§ THE TASK: Your answer must be a single number: how many lines in the records include the word "target".

§ PROVIDED RECORDS:
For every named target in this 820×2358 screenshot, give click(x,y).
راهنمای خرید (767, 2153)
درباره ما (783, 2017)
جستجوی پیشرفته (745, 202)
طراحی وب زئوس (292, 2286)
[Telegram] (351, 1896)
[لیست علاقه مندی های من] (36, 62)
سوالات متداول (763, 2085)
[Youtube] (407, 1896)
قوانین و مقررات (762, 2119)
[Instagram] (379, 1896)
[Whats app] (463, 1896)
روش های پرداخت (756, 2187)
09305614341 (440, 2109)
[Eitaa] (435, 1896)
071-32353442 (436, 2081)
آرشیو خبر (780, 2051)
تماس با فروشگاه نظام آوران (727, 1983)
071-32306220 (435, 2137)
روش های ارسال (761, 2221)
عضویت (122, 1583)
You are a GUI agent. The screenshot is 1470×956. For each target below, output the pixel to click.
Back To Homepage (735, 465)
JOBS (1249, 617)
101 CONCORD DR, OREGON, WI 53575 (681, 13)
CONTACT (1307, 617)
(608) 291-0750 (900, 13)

...

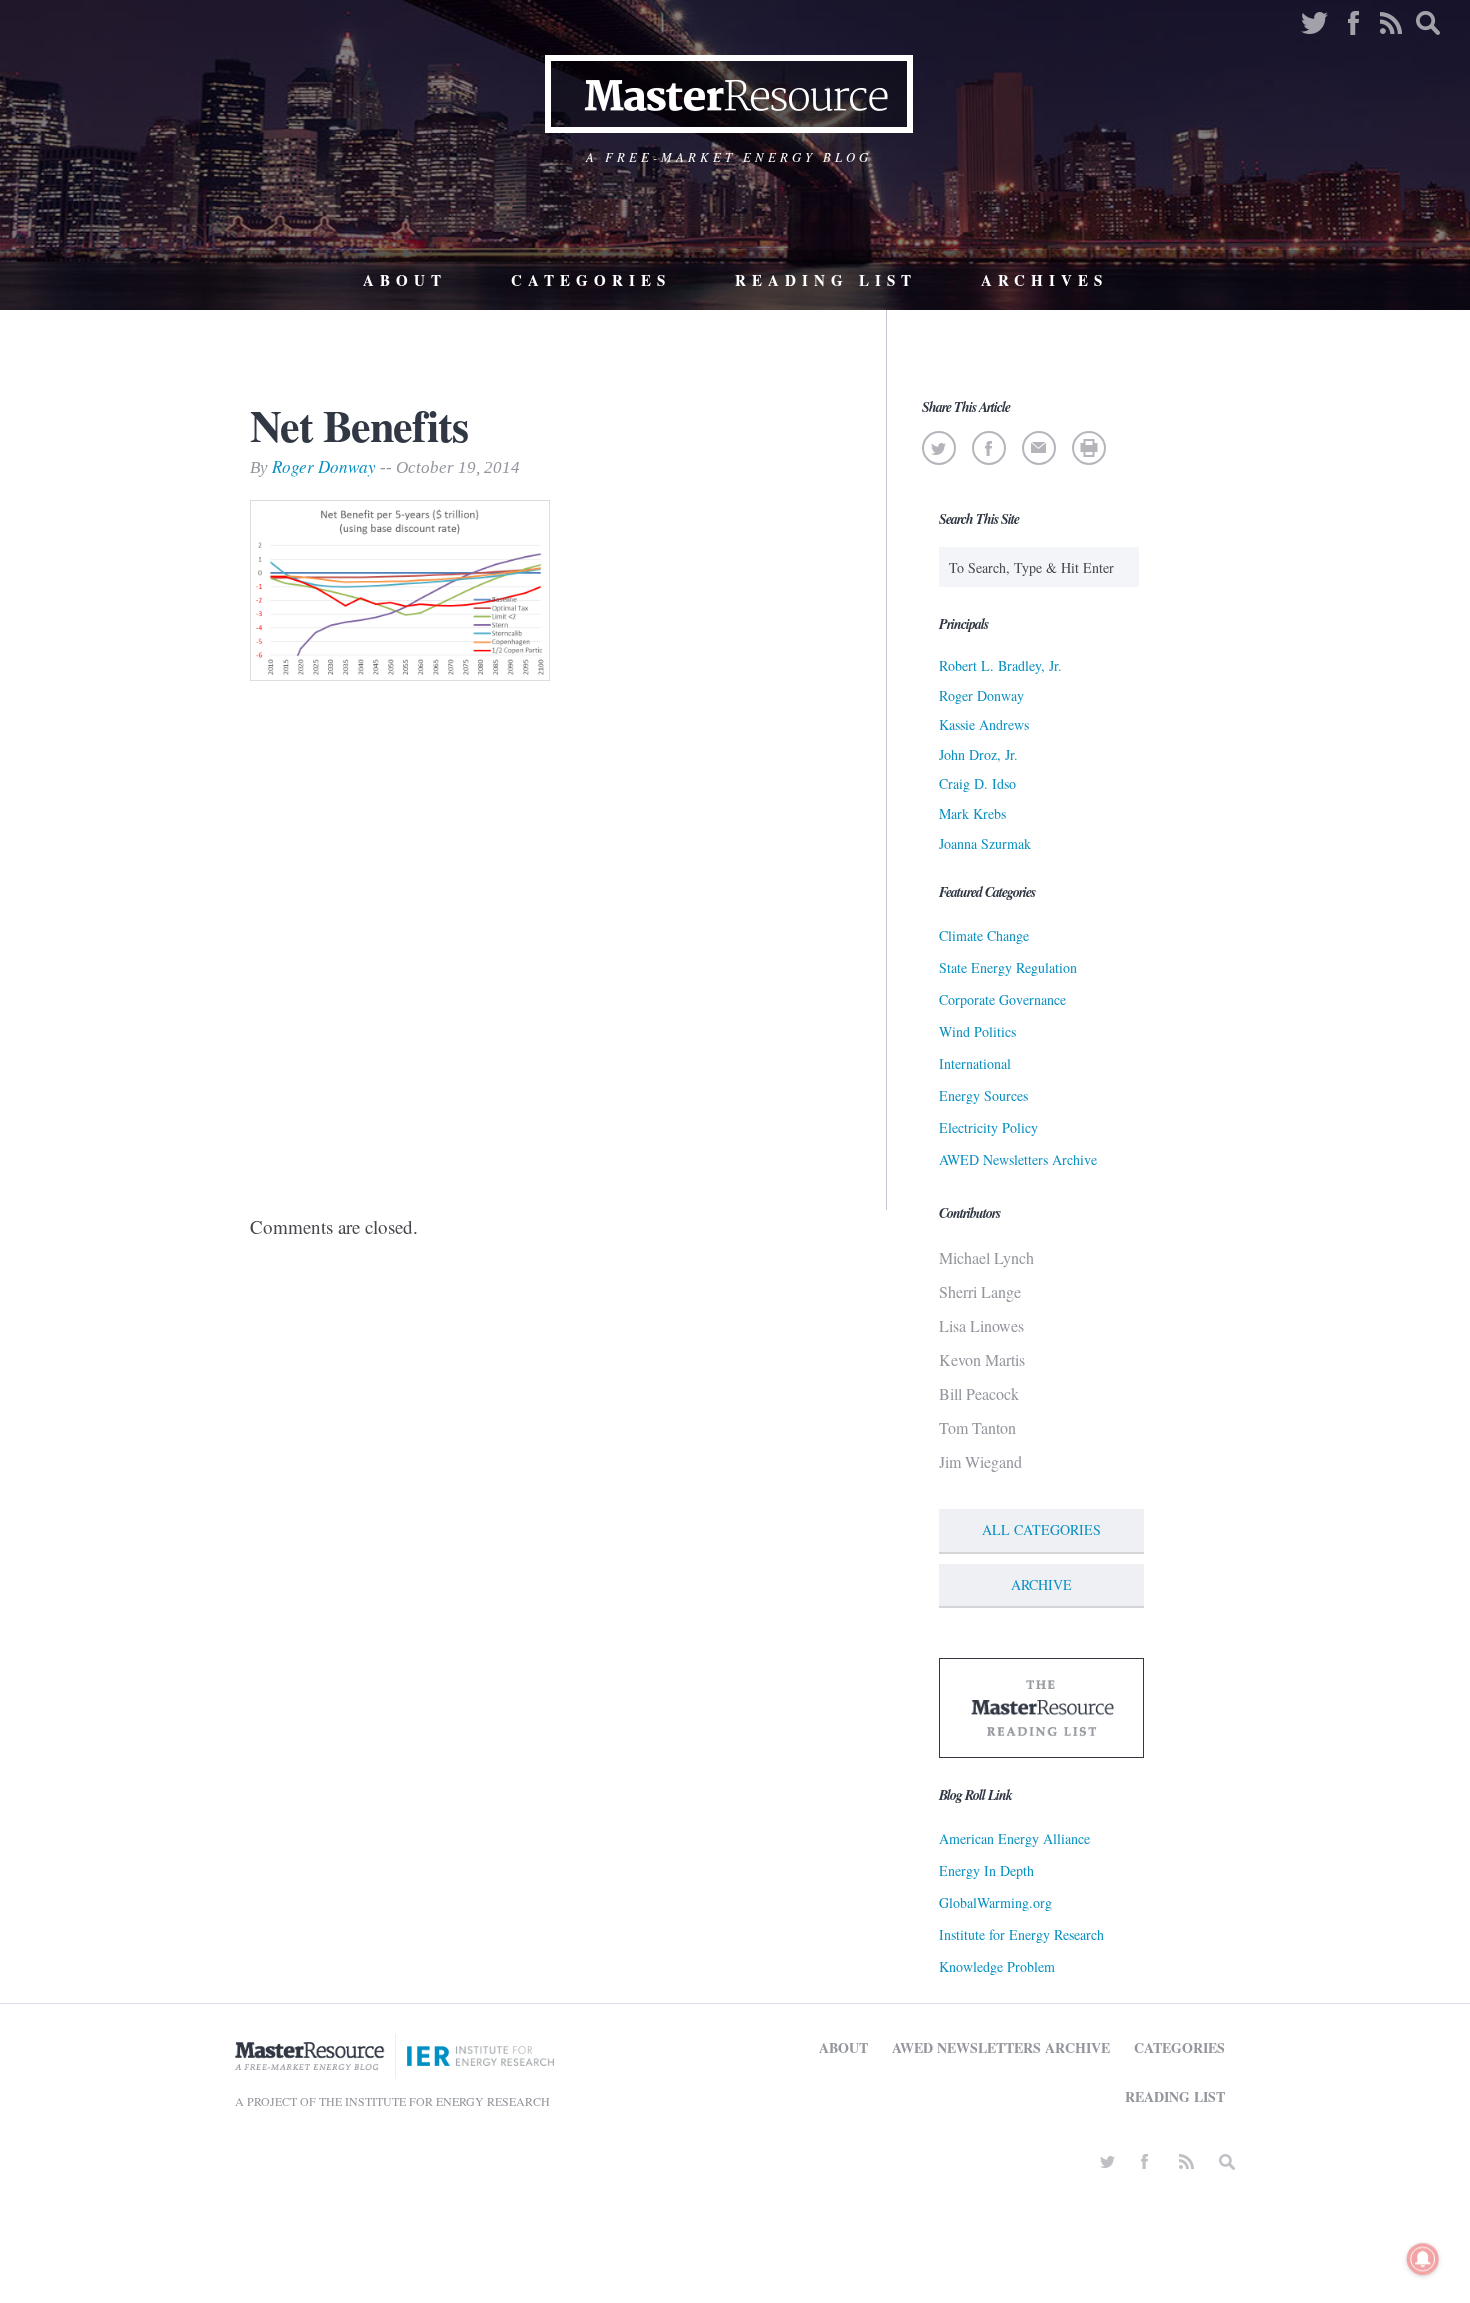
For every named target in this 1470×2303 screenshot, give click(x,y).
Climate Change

--

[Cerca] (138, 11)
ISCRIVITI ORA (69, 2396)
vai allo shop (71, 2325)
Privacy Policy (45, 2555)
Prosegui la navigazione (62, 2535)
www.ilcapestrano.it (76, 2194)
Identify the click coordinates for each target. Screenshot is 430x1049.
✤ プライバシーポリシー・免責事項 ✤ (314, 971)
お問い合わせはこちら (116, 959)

§ ANSWER TO THE PROBLEM: 4